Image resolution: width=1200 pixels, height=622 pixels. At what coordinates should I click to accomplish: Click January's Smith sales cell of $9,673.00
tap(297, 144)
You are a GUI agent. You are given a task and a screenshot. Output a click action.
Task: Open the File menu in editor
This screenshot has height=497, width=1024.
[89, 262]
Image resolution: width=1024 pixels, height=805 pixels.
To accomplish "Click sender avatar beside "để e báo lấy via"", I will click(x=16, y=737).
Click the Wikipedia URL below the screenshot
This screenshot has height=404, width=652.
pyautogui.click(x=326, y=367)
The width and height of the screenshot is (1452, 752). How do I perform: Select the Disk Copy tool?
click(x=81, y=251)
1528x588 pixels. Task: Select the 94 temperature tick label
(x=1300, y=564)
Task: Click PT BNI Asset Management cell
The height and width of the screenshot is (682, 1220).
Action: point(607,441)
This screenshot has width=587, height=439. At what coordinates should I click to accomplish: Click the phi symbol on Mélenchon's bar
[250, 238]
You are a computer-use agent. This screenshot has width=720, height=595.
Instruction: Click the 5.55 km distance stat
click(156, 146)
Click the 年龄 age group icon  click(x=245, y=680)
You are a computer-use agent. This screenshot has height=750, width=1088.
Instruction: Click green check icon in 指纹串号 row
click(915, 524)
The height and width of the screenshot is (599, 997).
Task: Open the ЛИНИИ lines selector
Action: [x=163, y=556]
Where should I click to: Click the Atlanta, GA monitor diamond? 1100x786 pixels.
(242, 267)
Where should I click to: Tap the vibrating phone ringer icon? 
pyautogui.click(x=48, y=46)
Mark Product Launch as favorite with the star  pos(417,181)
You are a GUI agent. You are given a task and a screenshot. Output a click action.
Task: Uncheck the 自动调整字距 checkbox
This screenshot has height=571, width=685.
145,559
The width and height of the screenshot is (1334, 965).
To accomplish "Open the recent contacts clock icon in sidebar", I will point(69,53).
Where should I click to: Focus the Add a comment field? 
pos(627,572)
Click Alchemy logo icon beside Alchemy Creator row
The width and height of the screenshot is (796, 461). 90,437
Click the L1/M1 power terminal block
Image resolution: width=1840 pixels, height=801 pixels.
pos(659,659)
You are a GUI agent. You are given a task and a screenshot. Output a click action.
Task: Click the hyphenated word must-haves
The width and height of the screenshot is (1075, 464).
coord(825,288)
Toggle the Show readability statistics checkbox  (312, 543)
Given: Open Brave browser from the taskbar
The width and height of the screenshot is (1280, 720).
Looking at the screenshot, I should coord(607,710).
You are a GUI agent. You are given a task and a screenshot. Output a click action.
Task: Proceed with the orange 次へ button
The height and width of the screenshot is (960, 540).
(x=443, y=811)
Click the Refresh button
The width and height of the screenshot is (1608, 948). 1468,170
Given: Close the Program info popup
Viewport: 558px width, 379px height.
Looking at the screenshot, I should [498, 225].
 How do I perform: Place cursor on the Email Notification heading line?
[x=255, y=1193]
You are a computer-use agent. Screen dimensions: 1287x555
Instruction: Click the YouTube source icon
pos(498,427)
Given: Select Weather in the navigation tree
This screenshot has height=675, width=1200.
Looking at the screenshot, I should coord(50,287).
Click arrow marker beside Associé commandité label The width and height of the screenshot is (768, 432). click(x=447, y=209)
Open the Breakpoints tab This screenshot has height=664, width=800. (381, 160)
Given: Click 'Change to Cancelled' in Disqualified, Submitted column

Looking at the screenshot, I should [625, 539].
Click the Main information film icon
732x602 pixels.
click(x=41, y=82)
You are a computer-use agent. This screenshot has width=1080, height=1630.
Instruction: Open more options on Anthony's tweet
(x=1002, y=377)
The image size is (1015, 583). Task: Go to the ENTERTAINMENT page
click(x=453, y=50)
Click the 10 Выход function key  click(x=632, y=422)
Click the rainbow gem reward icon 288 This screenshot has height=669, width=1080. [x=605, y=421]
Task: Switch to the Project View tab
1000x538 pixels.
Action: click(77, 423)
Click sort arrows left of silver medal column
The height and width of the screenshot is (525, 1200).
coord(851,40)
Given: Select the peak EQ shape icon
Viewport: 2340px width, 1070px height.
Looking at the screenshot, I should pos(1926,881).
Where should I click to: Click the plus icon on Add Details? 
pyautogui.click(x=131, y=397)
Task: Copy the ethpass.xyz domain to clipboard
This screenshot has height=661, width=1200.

DESCRIPTION OF THE TASK:
Across all the entries, how many lines include "checkbox"? Answer with the number alone.

EXPECTED ANSWER:
2